Anak miskin itu mengambil pisau yang ada di dekat situ. Lalu, dia
membelah telur itu jadi dua; yang satu dia pegang, dan yang satunya lagi, dia
berikan kepada Said. Tidak ayal lagi, Said menangis terharu.
Lalu, Said pun memeluk anak pencari kayu bakar itu erat-erat seraya
berkata, “Engkau teman sejatiku! Engkau teman sejatiku! Engkau temanku masuk surga.”

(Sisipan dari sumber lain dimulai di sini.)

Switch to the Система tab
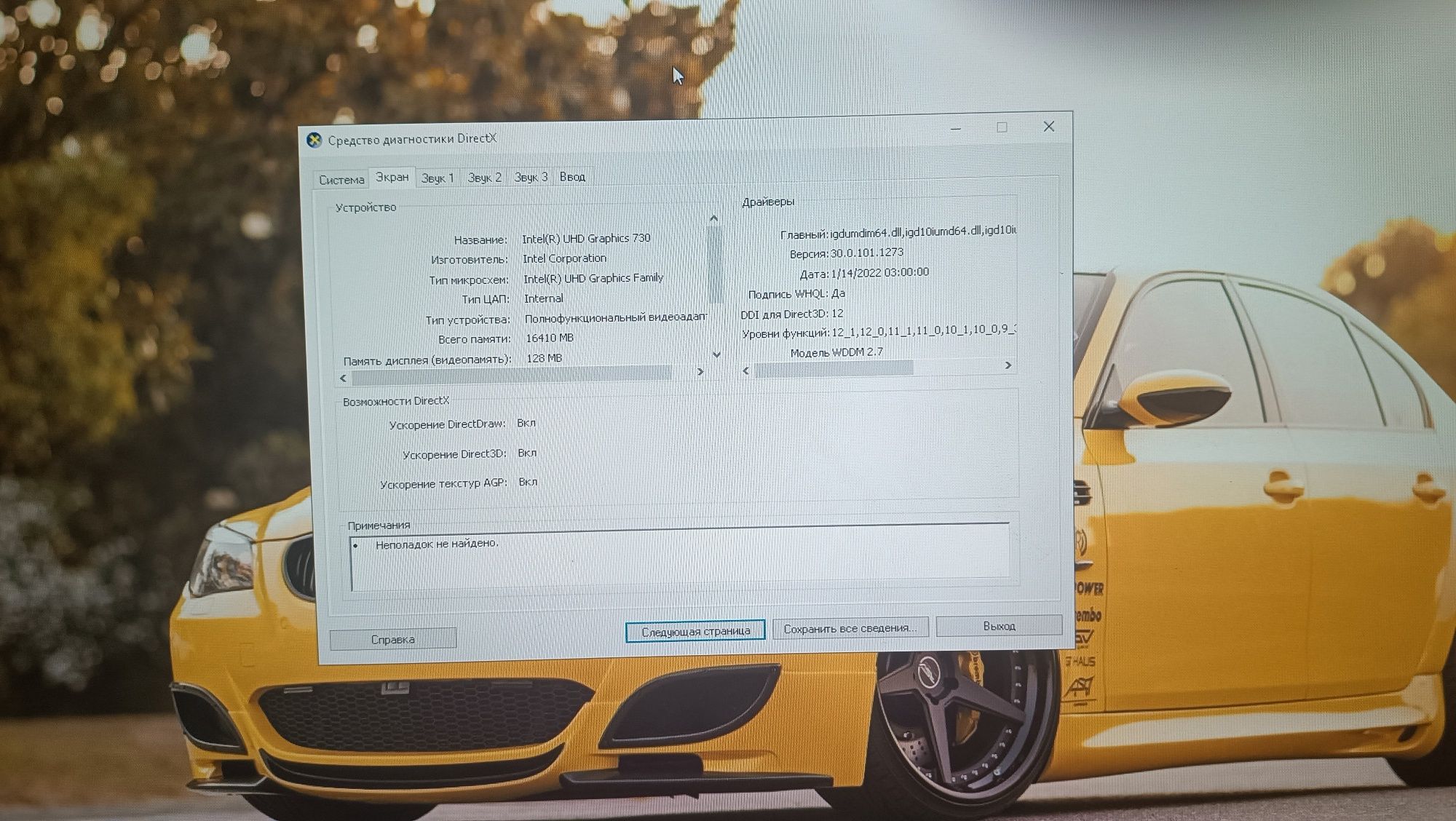Viewport: 1456px width, 821px height. coord(341,179)
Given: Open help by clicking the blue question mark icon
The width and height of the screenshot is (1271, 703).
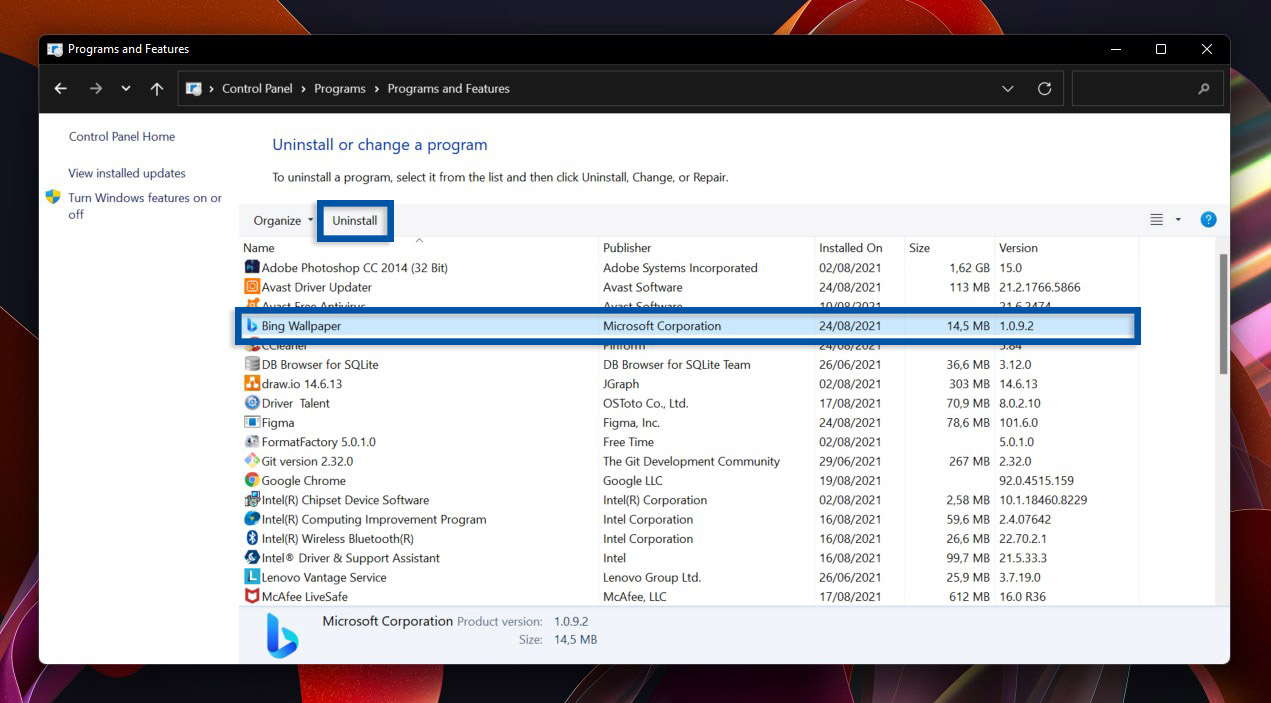Looking at the screenshot, I should (x=1208, y=219).
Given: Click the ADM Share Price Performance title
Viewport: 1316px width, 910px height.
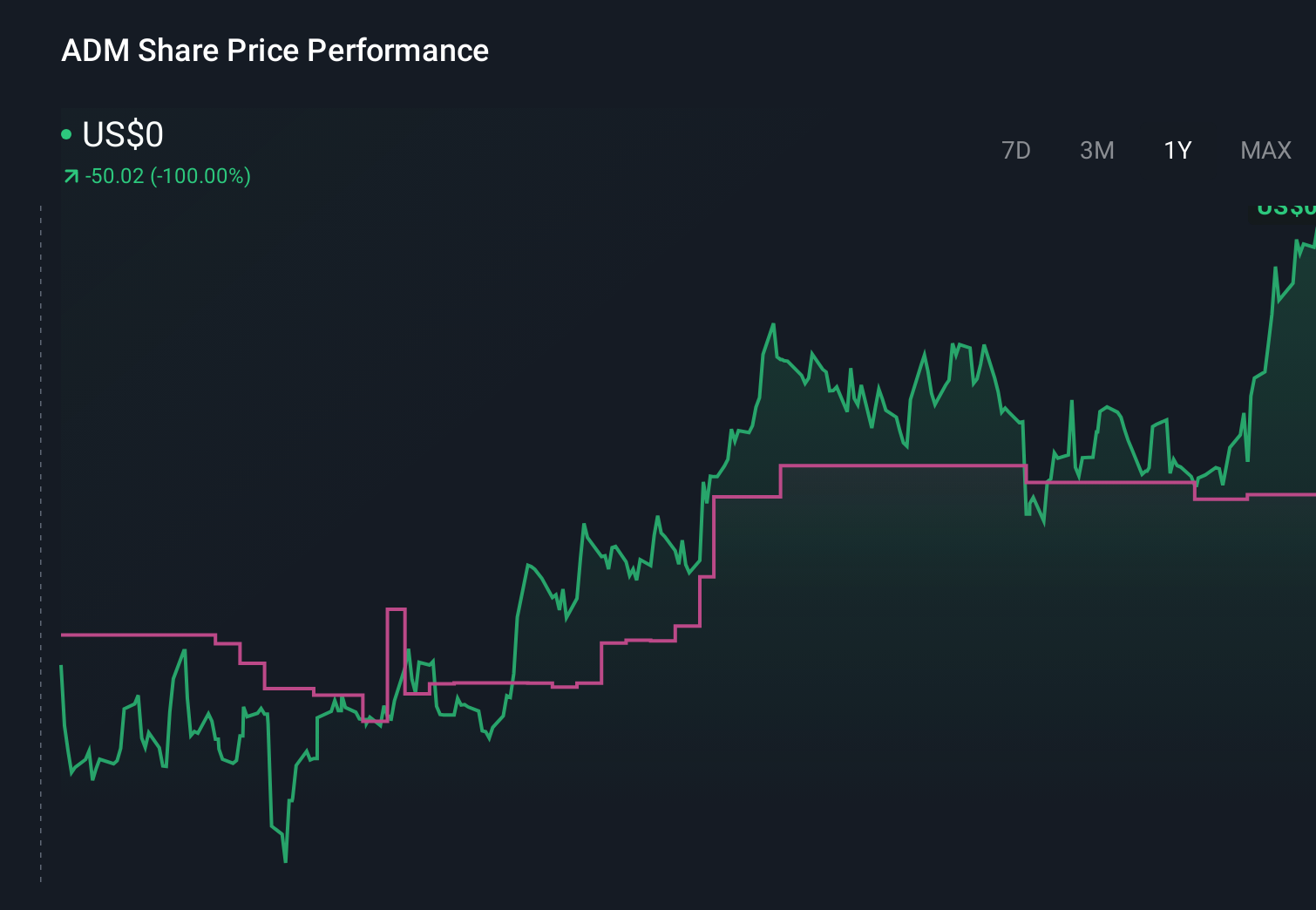Looking at the screenshot, I should click(275, 51).
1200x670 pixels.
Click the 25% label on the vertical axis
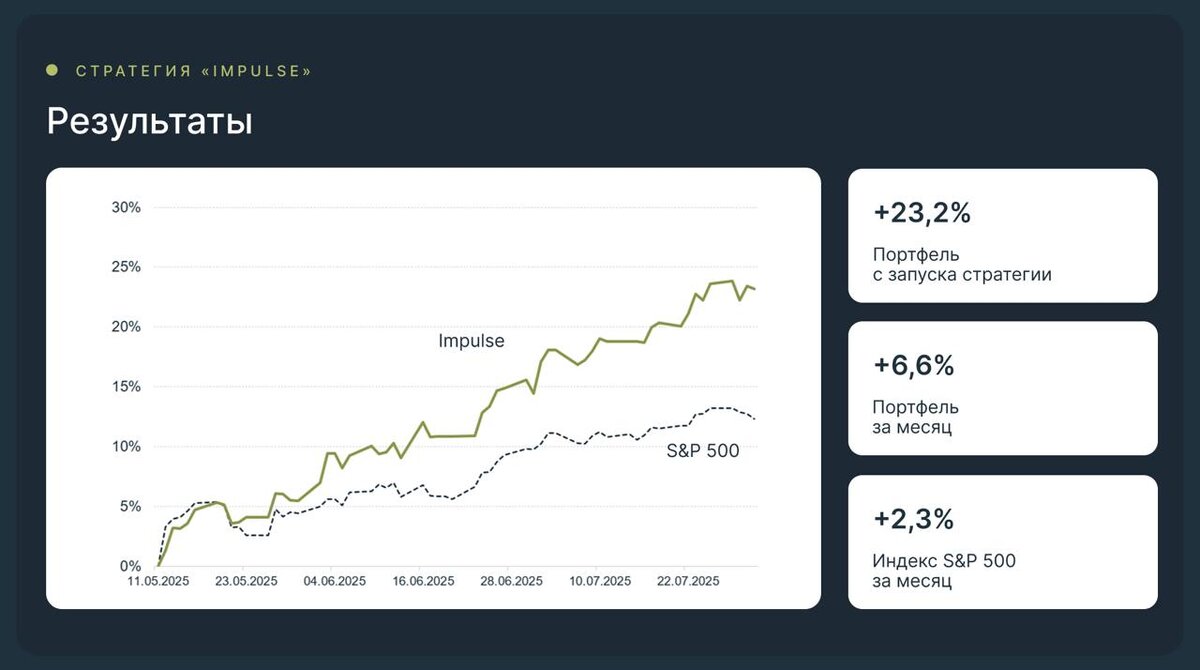[126, 267]
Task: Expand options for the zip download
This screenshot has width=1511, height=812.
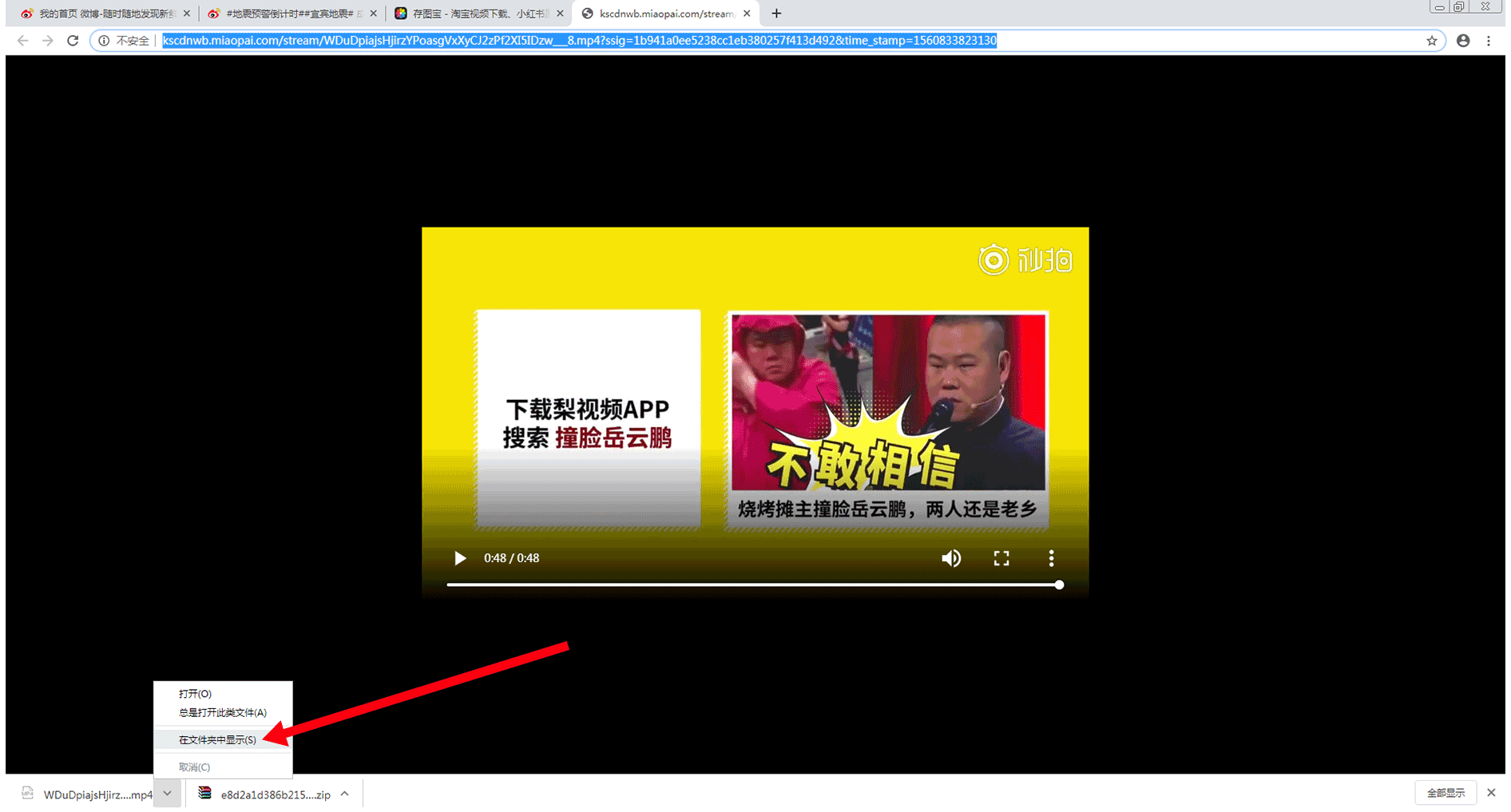Action: click(x=345, y=794)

Sejak itu, keduanya berteman dan bersahabat dengan sangat akrab. Persahabatan
mereka melebihi saudara kandung. Mereka saling mencintai dan saling menghormati
karena Allah SWT.
Karena kekuatan cinta itu, mereka bahkan sempat bertahun-tahun mengembara
bersama-sama untuk belajar dan berguru kepada para ulama yang tersebar di
Turki, Syiria, Irak, Mesir, dan Yaman.
Setelah berganti bulan dan tahun, akhirnya keduanya tumbuh dewasa. Raja yang
adil; ayah Said, meninggal dunia. Akhirnya, Said diangkat menjadi raja untuk
menggantikan ayahnya. Menteri yang pertama kali dia pilih adalah Abdullah, anak
pencari kayu itu. Abdullah pun benar-benar menjadi teman seperjuangan dan penasihat
raja yang tiada duanya.
Meskipun telah menjadi raja dan menteri, keduanya masih sering shalat
tahajud dan membaca Al-Qur’an bersama. Kecerdasan dan kematangan jiwa keduanya
mampu membawa kerajaan itu maju, makmur, dan jaya; baldatun thayyibatun wa Rabbun Ghafur.
Dari buku antologi kisah Ketika Cinta Berbuah Surga, karya Habiburrahman El Shirazy.